When fine-tuning models with Hugging Face, the key metrics depend on the task. For text classification, accuracy shows how many texts are correctly labeled. For tasks like question answering or summarization, metrics like F1 score or ROUGE measure quality better. These metrics help us know if the model learned well from new data.
Hugging Face fine-tuning in Prompt Engineering / GenAI - Model Metrics & Evaluation
Actual \ Predicted | Positive | Negative
-------------------|----------|---------
Positive | 80 | 20
Negative | 10 | 90
Here, 80 true positives (TP), 90 true negatives (TN), 10 false negatives (FN), and 20 false positives (FP) help calculate precision, recall, and accuracy.
Fine-tuning a spam detector: high precision means fewer good emails marked as spam (less annoyance). High recall means catching most spam emails (better filtering). Depending on what matters more, you adjust the model or threshold.
For medical text classification, high recall is critical to catch all disease mentions, even if some false alarms happen.
Good: Accuracy above 85%, F1 score above 0.8, balanced precision and recall close to each other.
Bad: Accuracy near random chance (e.g., 50% for two classes), very low recall (missing many positives), or very low precision (too many false alarms).

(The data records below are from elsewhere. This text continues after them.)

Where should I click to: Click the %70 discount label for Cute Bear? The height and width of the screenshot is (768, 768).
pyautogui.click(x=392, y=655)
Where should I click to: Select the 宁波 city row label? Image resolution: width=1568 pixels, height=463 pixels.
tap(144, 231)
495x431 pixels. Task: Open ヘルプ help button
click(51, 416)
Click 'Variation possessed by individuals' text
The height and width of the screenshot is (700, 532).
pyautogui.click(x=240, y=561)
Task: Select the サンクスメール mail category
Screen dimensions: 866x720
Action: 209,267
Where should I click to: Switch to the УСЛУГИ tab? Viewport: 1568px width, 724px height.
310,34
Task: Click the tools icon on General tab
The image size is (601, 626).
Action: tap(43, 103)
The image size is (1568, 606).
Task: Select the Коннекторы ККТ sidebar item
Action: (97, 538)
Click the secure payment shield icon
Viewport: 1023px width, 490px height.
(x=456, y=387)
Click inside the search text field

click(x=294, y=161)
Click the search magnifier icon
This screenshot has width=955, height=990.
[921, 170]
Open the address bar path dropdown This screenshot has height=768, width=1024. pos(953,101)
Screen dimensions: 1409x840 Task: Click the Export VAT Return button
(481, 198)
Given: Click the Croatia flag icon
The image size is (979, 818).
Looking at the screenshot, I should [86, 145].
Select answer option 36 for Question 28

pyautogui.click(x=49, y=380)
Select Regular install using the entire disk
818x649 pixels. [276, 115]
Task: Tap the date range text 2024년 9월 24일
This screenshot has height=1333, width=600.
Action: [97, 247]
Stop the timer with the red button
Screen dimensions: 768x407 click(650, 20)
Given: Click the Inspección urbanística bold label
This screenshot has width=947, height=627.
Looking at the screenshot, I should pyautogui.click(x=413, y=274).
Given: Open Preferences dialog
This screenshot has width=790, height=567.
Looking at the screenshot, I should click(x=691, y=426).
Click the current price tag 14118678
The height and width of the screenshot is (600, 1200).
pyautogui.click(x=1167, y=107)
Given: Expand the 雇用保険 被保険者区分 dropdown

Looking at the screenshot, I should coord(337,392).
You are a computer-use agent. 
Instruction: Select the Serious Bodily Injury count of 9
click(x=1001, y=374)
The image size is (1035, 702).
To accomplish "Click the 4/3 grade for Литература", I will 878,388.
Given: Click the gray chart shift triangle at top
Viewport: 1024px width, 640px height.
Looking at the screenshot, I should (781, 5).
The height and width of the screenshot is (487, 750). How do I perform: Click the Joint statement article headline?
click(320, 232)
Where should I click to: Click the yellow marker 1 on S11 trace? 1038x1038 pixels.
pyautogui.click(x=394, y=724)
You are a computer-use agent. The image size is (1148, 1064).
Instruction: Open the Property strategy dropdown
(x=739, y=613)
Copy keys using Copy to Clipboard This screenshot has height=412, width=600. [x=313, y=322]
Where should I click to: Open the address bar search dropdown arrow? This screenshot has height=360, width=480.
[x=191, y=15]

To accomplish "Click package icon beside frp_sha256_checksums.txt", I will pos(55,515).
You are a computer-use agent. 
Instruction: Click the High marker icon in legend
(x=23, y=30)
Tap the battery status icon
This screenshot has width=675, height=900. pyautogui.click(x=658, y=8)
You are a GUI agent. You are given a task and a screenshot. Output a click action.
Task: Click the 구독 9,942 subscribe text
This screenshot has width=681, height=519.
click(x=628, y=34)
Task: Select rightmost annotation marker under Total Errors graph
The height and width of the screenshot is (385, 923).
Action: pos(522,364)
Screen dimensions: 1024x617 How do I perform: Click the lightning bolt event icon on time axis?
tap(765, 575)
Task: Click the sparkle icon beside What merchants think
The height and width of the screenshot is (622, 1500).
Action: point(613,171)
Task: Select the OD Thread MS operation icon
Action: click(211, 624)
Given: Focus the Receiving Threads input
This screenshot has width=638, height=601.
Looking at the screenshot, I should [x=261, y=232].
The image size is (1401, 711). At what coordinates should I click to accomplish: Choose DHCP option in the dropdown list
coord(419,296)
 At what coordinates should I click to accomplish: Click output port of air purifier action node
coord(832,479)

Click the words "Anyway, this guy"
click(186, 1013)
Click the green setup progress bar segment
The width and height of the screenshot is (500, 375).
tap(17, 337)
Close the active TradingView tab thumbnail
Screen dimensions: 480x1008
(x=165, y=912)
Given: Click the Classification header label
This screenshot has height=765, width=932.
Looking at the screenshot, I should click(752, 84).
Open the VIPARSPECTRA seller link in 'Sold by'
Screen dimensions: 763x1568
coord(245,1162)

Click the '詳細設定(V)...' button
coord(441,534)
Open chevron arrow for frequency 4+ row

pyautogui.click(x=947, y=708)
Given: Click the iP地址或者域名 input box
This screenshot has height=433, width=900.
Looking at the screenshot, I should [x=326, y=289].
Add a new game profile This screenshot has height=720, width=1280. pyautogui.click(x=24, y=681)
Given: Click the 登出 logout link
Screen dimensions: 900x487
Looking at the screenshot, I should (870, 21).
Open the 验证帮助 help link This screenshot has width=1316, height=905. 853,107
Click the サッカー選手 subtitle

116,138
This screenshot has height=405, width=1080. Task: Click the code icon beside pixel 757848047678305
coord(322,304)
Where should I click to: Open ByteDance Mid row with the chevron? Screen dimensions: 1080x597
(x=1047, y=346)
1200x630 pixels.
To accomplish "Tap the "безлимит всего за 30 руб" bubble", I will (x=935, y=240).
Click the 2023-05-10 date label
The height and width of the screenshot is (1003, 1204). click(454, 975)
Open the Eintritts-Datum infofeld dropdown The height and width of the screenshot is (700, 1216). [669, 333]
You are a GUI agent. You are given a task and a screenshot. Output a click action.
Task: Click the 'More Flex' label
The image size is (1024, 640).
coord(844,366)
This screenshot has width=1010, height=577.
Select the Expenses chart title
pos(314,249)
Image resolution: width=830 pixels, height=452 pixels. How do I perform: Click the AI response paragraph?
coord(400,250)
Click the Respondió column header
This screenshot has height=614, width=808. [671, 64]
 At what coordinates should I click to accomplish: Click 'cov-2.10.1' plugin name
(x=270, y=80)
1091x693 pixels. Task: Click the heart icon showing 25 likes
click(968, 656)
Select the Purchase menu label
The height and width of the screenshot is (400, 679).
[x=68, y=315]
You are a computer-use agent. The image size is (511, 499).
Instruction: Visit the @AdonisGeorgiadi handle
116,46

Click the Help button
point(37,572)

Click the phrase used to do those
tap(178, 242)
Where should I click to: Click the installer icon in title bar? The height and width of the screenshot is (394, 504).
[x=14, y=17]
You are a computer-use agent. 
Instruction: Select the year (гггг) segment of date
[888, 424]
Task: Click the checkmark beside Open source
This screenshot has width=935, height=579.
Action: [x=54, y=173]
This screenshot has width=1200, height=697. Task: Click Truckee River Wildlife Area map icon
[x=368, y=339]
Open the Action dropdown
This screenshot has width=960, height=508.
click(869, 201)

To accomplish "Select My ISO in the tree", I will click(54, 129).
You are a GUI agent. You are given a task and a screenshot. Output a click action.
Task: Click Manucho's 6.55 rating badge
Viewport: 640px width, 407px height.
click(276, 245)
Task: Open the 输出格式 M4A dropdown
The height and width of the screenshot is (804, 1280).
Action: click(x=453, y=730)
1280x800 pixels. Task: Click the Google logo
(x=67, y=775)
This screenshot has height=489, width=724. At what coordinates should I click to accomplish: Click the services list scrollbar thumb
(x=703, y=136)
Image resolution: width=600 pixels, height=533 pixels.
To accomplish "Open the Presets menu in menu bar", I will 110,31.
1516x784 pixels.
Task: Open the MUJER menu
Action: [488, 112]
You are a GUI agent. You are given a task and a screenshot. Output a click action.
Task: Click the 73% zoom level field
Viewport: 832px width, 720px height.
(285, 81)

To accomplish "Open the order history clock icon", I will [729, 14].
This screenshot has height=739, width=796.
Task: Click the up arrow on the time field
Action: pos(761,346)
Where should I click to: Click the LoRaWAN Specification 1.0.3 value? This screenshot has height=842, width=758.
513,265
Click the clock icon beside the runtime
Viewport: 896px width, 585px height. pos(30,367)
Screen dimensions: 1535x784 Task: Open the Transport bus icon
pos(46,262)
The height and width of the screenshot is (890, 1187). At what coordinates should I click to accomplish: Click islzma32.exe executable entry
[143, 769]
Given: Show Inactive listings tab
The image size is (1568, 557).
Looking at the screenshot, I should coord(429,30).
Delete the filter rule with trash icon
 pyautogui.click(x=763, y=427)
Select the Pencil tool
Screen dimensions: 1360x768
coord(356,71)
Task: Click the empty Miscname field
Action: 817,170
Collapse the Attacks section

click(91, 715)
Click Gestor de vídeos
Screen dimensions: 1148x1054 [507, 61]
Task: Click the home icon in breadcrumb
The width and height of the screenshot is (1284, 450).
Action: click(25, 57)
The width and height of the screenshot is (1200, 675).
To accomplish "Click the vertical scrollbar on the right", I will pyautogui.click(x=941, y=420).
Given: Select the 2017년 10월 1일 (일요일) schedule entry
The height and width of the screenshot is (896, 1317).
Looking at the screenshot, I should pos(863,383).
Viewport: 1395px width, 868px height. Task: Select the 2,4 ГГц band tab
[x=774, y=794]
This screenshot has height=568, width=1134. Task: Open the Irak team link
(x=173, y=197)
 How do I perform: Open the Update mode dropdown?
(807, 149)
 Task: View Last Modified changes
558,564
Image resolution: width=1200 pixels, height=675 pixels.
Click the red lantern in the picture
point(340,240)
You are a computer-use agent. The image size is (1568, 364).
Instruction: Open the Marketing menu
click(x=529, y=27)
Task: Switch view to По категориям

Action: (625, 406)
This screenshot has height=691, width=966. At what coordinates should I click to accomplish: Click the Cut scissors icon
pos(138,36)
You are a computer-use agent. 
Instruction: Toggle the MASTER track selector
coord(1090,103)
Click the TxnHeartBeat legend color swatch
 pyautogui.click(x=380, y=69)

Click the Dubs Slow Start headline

- Accuracy paradox: High accuracy but poor recall if data is imbalanced.
- Data leakage: Training data accidentally includes test examples, inflating metrics.
- Overfitting: Training metrics look great but test metrics drop, showing poor generalization.
- Ignoring task-specific metrics: Using accuracy for generation tasks where BLEU or ROUGE is better.
Your fine-tuned model shows 98% accuracy but only 12% recall on fraud detection. Is it good for production? Why or why not?
Answer: No, it is not good. The low recall means the model misses most fraud cases, which is dangerous. High accuracy is misleading because fraud is rare, so the model mostly predicts non-fraud correctly but fails to catch fraud.